Problem details:
In the material below, rewrite the stretch from the line containing "Click the underlined Italy" through the line containing "Action: pyautogui.click(x=156, y=130)", with "Legend panel" changed to "Layers panel" and everything else left unchanged.

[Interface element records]
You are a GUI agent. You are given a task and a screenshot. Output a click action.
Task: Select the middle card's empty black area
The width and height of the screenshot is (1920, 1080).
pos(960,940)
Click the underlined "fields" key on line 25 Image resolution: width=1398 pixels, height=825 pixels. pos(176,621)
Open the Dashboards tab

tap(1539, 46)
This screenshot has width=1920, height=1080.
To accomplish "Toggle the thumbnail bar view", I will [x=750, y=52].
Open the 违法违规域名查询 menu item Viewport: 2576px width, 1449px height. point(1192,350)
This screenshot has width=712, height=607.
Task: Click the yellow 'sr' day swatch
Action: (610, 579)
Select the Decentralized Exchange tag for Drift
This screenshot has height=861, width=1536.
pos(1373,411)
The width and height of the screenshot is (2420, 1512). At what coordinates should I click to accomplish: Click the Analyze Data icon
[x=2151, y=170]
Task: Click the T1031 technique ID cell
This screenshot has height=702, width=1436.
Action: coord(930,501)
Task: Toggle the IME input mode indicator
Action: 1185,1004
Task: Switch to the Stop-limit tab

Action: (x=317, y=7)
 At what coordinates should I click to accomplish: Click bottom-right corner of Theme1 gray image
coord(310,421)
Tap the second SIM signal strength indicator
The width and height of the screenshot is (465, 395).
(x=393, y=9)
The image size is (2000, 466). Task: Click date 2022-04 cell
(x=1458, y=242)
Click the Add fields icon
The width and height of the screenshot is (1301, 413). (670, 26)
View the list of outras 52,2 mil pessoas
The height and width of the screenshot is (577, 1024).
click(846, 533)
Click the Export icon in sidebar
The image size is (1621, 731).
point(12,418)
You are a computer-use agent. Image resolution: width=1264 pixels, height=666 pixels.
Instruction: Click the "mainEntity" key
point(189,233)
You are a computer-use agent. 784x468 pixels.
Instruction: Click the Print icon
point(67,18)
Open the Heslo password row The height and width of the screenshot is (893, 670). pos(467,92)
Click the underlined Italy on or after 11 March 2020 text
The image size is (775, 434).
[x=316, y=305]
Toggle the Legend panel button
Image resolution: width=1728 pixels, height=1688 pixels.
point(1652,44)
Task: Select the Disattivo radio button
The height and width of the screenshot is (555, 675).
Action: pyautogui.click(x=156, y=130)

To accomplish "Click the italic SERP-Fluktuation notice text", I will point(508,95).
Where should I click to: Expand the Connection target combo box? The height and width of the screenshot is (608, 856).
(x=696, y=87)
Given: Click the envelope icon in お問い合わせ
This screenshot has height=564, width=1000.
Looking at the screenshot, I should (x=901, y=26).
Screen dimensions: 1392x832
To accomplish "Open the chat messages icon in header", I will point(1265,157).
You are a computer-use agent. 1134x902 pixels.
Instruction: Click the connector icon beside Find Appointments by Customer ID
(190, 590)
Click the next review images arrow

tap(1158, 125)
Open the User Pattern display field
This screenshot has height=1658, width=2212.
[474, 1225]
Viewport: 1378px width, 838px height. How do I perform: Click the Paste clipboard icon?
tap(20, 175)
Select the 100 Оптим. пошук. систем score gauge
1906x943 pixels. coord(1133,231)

Result:
Click the underlined Italy on or after 11 March 2020 text
The image size is (775, 434).
[x=316, y=305]
Toggle the Layers panel button
Image resolution: width=1728 pixels, height=1688 pixels.
point(1652,44)
Task: Select the Disattivo radio button
The height and width of the screenshot is (555, 675).
Action: pyautogui.click(x=156, y=130)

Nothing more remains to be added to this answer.